- **WORK ITEM**:
Only those lines in the data below from the line containing "Redo the last edit" through the line containing "This screenshot has height=948, width=1288.", both included, should be restated word for word.

- **SOURCE RECORDS**:
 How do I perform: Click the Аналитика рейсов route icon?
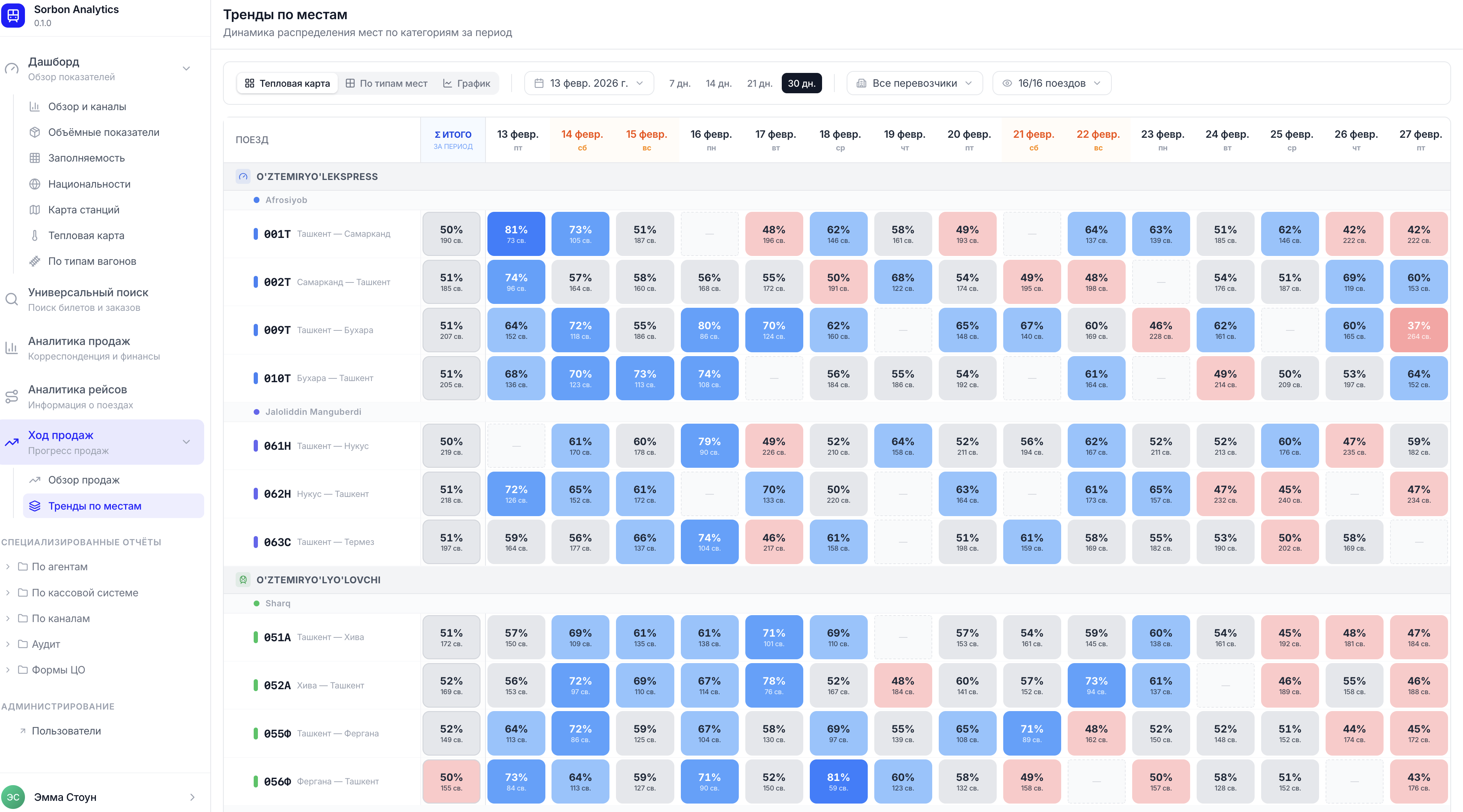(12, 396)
--
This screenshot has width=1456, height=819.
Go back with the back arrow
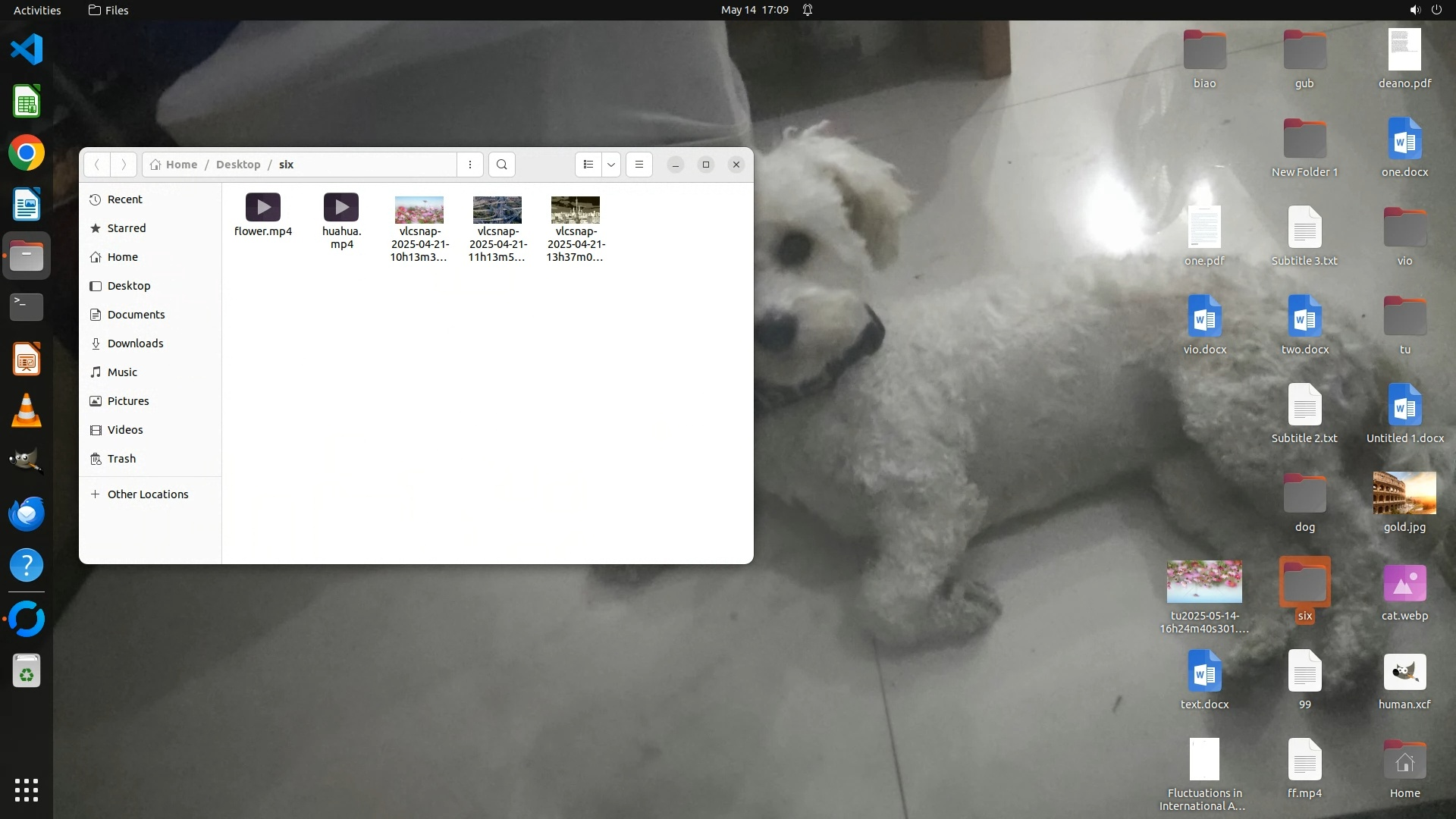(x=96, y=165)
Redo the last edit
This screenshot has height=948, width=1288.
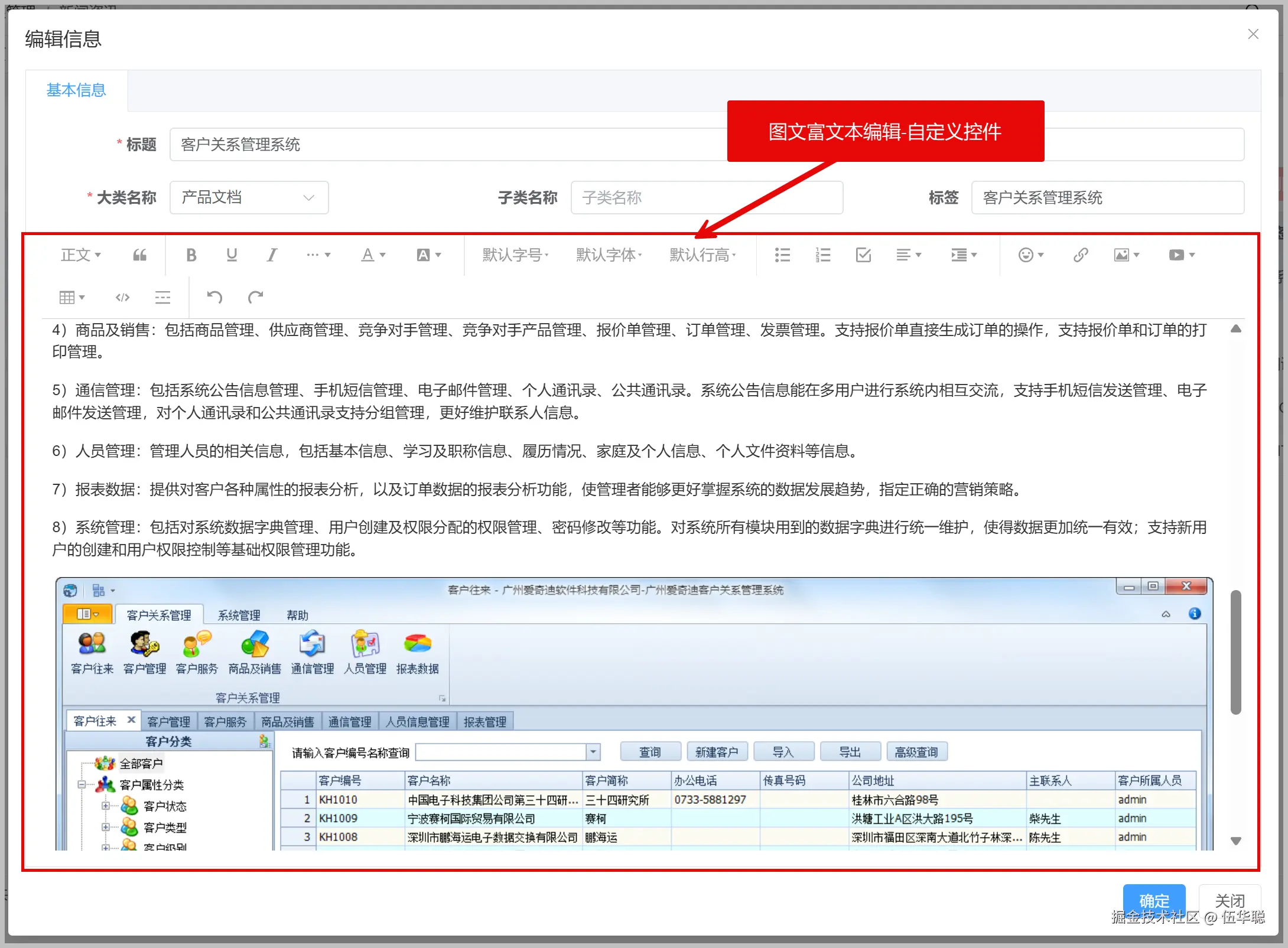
---
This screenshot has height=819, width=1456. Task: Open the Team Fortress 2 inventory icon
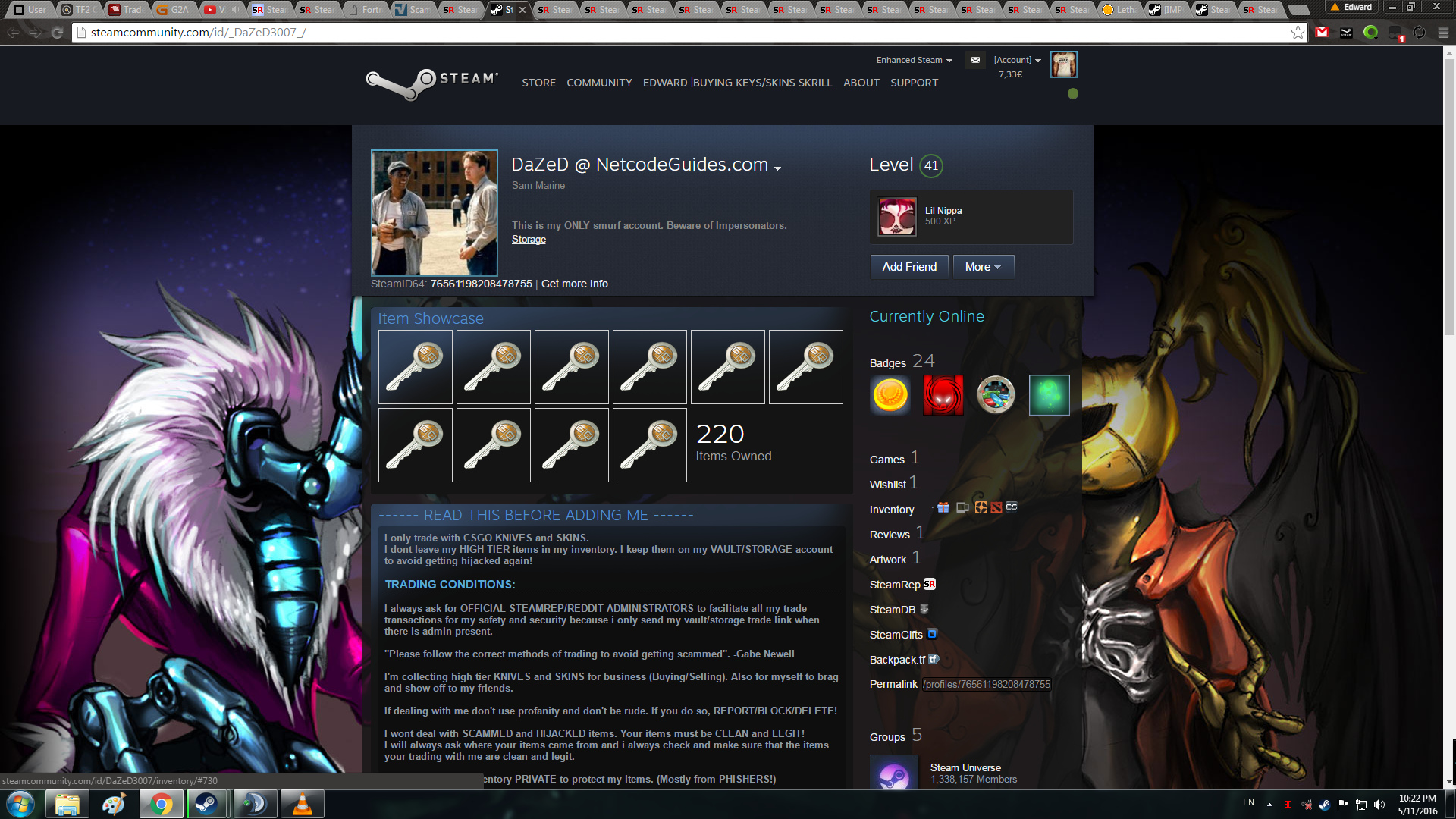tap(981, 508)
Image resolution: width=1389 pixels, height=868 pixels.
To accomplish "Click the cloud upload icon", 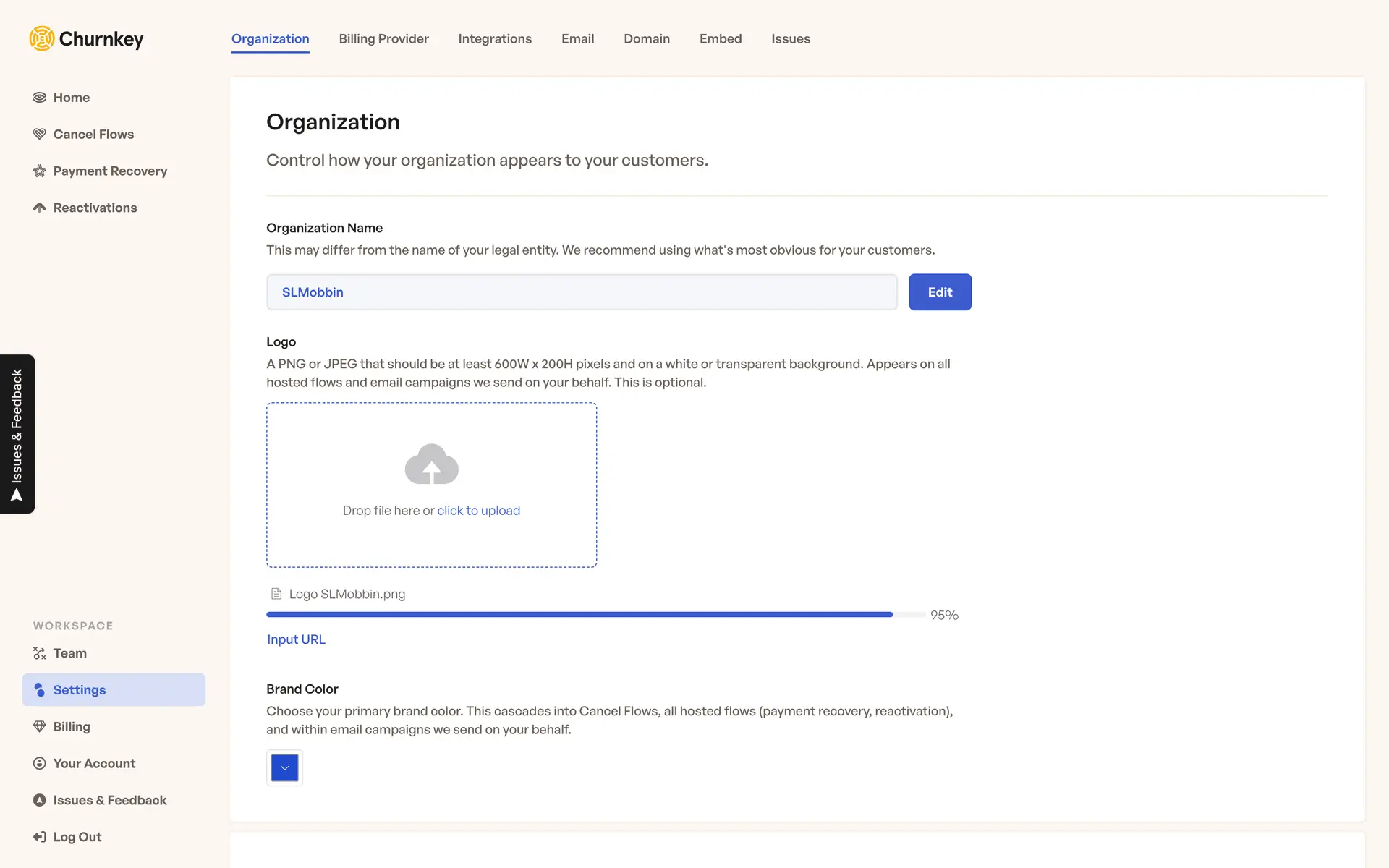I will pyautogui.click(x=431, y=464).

- **PROBLEM SOLUTION**:
Redo the last edit
This screenshot has height=948, width=1288.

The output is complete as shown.